Roughly 15 years ago, I rode a bicycle 150 miles in a single 9-hour span.

That really happened! It was part of a charity bike-a-thon to raise awareness of and money for MS research. At the time, I was a very casual cyclist, averaging about 15 miles a day a few days a week, and never doing more than 25 in a single run. So naturally when some of my much more experienced cycling buddies said they wanted to do this event and invited me, I arrogantly said yes. How hard could it be? 150 miles wasn’t that much more than 25.

Oh boy.

I cursed and swore more in the last 2 miles than in the entire rest of my life combined. I couldn’t move for three days after. But I made it. It was exhilarating and one of my proudest moments.

No evidence of it exists whatsoever.

I was young. I didn’t know what I know now; that chronicling your own accomplishments is so important, because no one else will.
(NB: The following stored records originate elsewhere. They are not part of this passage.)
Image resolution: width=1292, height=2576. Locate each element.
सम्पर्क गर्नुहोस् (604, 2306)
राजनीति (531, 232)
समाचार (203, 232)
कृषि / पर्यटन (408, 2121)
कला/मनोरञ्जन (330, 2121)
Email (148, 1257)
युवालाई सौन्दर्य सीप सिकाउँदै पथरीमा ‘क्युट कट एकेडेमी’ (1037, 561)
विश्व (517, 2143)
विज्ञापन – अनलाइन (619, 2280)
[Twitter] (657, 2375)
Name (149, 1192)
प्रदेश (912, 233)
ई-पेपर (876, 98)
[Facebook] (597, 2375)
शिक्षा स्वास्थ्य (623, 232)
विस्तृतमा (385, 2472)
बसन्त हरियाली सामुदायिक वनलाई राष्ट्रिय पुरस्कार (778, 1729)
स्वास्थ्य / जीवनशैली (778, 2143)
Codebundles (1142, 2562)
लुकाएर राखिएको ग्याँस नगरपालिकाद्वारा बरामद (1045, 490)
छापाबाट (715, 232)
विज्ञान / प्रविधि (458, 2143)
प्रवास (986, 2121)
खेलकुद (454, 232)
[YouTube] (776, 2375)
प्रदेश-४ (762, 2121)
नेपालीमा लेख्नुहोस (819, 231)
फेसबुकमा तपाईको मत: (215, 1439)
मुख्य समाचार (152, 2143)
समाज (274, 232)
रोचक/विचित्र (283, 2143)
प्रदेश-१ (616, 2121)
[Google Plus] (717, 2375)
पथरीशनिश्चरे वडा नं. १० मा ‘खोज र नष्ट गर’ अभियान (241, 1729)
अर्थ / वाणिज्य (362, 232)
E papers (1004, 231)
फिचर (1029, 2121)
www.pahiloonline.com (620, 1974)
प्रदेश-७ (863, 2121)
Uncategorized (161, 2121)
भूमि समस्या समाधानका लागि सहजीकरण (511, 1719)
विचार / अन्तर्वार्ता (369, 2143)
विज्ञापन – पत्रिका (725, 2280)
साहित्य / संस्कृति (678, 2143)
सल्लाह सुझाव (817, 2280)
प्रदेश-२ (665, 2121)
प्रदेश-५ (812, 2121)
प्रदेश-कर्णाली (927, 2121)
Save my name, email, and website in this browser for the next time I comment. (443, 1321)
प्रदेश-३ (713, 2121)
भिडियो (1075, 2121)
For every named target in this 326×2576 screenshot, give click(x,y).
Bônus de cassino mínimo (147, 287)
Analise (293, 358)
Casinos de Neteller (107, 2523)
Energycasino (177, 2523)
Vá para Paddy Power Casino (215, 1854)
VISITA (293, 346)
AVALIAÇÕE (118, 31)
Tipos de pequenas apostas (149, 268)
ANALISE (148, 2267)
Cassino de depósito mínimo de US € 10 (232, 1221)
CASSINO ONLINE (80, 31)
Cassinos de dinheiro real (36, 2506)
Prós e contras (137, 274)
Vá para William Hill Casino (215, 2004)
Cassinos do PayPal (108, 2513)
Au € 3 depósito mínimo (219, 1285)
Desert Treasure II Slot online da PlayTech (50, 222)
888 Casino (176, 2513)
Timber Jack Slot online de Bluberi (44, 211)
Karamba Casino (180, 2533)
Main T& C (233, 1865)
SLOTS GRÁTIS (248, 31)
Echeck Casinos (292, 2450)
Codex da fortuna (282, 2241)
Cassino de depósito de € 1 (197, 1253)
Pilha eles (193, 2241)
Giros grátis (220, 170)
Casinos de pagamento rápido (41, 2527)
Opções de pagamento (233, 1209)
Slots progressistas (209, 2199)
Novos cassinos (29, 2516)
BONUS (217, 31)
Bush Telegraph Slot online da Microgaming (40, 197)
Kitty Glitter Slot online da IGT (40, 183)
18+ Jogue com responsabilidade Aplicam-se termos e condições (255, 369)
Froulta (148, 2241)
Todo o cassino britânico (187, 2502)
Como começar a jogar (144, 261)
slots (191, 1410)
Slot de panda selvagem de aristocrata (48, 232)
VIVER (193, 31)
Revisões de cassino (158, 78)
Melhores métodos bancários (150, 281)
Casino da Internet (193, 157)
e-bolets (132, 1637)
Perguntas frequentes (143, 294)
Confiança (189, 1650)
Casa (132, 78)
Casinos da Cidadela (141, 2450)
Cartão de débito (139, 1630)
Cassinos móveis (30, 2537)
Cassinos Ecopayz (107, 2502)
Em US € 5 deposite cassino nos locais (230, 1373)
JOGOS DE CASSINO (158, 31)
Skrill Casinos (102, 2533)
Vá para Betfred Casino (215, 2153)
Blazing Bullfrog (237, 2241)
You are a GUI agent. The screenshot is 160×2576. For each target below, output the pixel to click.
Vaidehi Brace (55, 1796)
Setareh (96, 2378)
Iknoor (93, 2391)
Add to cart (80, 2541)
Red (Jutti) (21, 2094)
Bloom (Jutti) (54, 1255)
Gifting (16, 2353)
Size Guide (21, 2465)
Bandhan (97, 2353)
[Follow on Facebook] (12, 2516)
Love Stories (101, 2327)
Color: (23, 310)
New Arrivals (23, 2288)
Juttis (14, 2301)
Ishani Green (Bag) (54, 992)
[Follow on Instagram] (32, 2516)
I took no pictures, I didn’t write about the event when it happened, I didn’t download any press coverage of the event (not that it would have referenced me specifically out of thousands of participants, but at least I could have pointed to that and said “I was there”). Heck, I don’t even still have the bike. If you told me you didn’t believe that I had done it, I couldn’t prove it to you.

That doesn’t mean it didn’t happen, of course. And a lot of the value of the event is internal and no one can take that from me. But a lot of your accomplishments in life can serve the purpose of being foundational for obtaining new opportunities.

You accomplish so much more than you note, and you’ve achieved so much more than you’ve archived. I’m not nostalgic nor sentimental and I’m anti-stuff, but a digital footprint takes no space. A blog post or a picture isn’t clutter. Record your moments. You’ll be glad you did.

Conversely

I try to argue with myself pretty frequently. In fact, some days I don’t even have to try.

It’s good practice! If I have a particular opinion, insight, or plan of action then my mind will sort of automatically drift to counter-arguments for that position. I’ll try to talk myself into a different viewpoint.

The beauty of this happening in side my own head is that there’s no outside social pressure. I can be very genuinely “on both sides” of any view because I’m not trying to impress a tribe or gain status. I’m trying to be real, and correct. I can steel-man the argument on both sides and come to better conclusions.

It also makes me pretty well-prepared to debate any of these topics in real life, should the need arise. If I have to explain myself, I’m prepared to do so.